--- Data for analysis ---
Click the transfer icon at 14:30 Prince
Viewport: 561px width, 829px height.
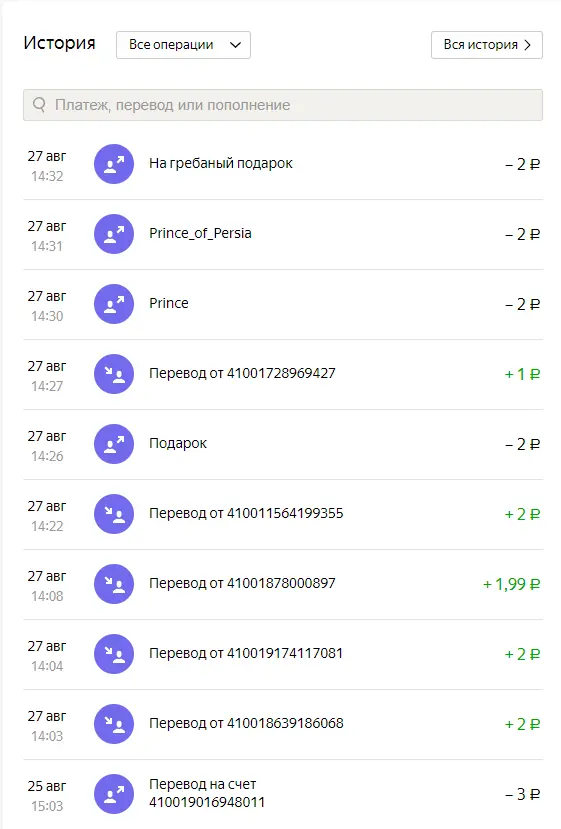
---
--- Data for analysis ---
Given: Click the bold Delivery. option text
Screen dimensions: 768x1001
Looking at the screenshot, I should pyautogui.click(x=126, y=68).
---
Exercise aim: Using the entries above, output exactly the lines between the line holding "Click the transfer icon at 14:30 Prince" and the line holding "Viewport: 561px width, 829px height.", end lines included, and nothing more.

Response area:
Click the transfer icon at 14:30 Prince
Viewport: 561px width, 829px height.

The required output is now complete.